Start with the subtitle. “The year we make contact?” Nope. Per the first film, we kind of did that in about 1999 in the first film when we dug up the monolith and, if not then, definitely by the time that Dave Bowman took his journey through the star gate.

Hell, I could argue that “we” made contact the second that Moonwatcher touched the Monolith in the opening act, in prehistoric times.

But this director’s biggest mistake in 2010, though, was tossing out everything Kubrick had established in 2001. That is, following the laws of physics and science.

Nope. Welcome to a movie with apparent artificial gravity on spaceships and sound in space. Sure, fine for most other space movies out there, but if you’re going to make this particular sequel, the scientific accuracy is something you cannot leave out.

There’s also a moment when the Russian ship sent to Jupiter with a joint Soviet-American crew (the film was made before the fall of the USSR) uses what basically appears to be a bunch of inflated parachutes to drag through Jupiter’s upper atmosphere to slow them down into orbit.

Okay, fine. That’s somewhat plausible. What isn’t is having them burst into open flames when there is no oxygen in Jupiter’s upper atmosphere or space. Those things are just going to get hot, not burn.

It would have been a much more dramatic visual to have them heat up, from red-hot all the way to white-hot. Oh yeah — this was also one of the noisier “sound in space” moments. It would have been so much more dramatic to cut between the brakes heating up and heating up, the crew inside hanging on for dear life, and then jumping back and forth from the sounds of human chaos inside to… absolute silence.

The film does try to pay attention to the science in the finale. Long story short, both ships, the Russian Leonov and the American Discovery, are going to wait a week for a launch window to open up so they can get back to Earth. However, circumstances dictate that they have to leave before two days pass.

Their solution is to use the Discovery as a booster stage for the Leonov to get it up to velocity so it can take a different route, and they do this. All of the above is scientifically accurate. You can’t just arbitrarily decide to start your trip from planet A to planet B right this second, at least not with our existing technology.

But there’s one other thing going on. Jupiter is about to be transformed into a dwarf star, which means there’s going to be an enormous explosion in the outer solar system, which will send out a rapid shock wave of high energy radiation that is going to catch up to the Leonov, which may not be sufficiently shielded to handle it.

The Discovery, by the way, somehow implausibly stopped after it was done boosting the Leonov (again, scientifically wrong), and is destroyed in the explosion that turns Jupiter into our Sun’s binary partner.

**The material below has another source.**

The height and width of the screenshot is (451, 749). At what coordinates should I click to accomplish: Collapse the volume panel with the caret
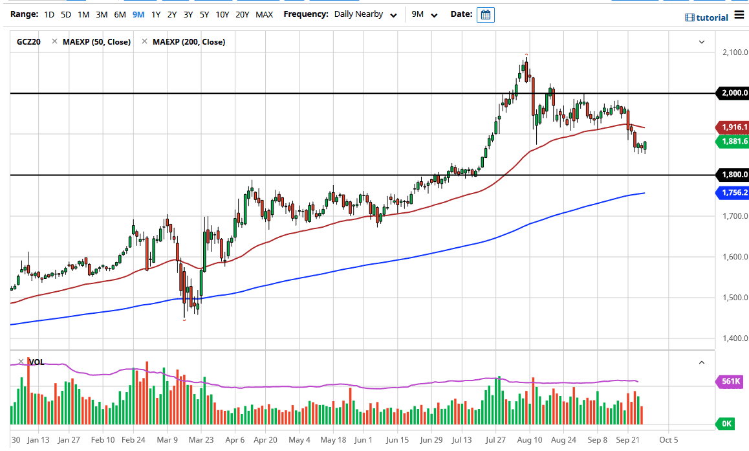[x=702, y=362]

Hint: In space, if you use rocket A to give rocket B a boost, and then rocket B fires its own engines to pull away, rocket A is only going to be slowed by whatever negative thrust it picks up from departing B, which might not be that much. Otherwise, it’s going to continue onward forever at whatever velocity it had.

It could separate by firing its own forward-facing thrusters, which would slow it a bit, but that might damage the other ship, which is the one you want to keep intact.

Newton’s Laws, baby. So chances are that if Discovery didn’t make it out of the melty zone, Leonov didn’t, either.

But the director puts the final nail into his disregard for Kubrick in the last shot, when we go back to a now warm and wet Europa, which is in about its equivalent to Earth’s Carboniferous Period — think steamy swaps with giant ferns and huge insects.

SPOILER ALERT: Cue Also Sprach Zarathustra, which means we’re getting a big reveal. And we do. There’s a monolith on Europa, waiting. But how does the director get to it? Not through a dramatic and involving tilt up. Nope. He instead pans right, in a shot that sucks all of the impact out of the reveal.

Quite typical of this hatchet job, really. So yeah, it’s a sequel that should just disappear. Preferably, Clarke’s three sequels should instead be made into a streaming series, and done by producers and directors who actually respect Kubrick and can do onscreen science right.